Alcova che un tempo aveva delle bellissime decorazioni in pittura su legno, con porte in stile veneziano e pannelli dipinti risalenti al 1700 di cui oggi restano soltanto due esempi. Daniele e Vincenzo sono riusciti a salvarli dai saccheggi e grazie alla lungimiranza della signorina Franca, possono essere ricostruiti partendo dai rilievi su carta che lei stessa aveva eseguito in passato. Dai disegni è possibile riconoscere dei paesaggi riconducibili alla città di Trapani: alcune abitazioni a più piani, le mura, quello che sembra il Castello della Colombaia, Torre di Ligny, alcune chiese e i mulini.
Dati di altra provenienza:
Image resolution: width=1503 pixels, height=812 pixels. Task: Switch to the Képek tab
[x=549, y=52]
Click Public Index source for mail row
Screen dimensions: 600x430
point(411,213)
Oggi il baglio non ha più al suo interno i bellissimi arredi, le suppellettili e gli oggetti decorativi che per secoli sono stati parte integrante dei luoghi e della vita che le diverse generazioni della famiglia Novara e i loro predecessori vi hanno trascorso. Il sogno di Vincenzo e Daniele è quello di poter far tornare a rivivere il baglio, riportandoci indietro di due secoli e più, quando i loro avi hanno dato il via a questa bellissima avventura legata alla terra e alla sua prosperosa coltivazione.
Daniele è attualmente l’ultimo discendente maschio della famiglia e il suo entusiasmo è pari a quello del bisnonno Vincenzo, anche lui oggi , come il nonno allora, si è dedicato all’agricoltura con grandissima passione, provenendo da un ambito lavorativo differente. Speriamo allora, possa ricostruire quella bellissima scala in pietra che collega la corte interna con il primo piano. Gradino dopo gradino si arriva in alto, così ci auguriamo che la sua intraprendenza possa condurlo a riaprire quella porta che era stata murata, permettendoci così di visitare la bellissima dimora della sua famiglia e quella che ancora oggi appare come una meravigliosa realtà agricola incontaminata.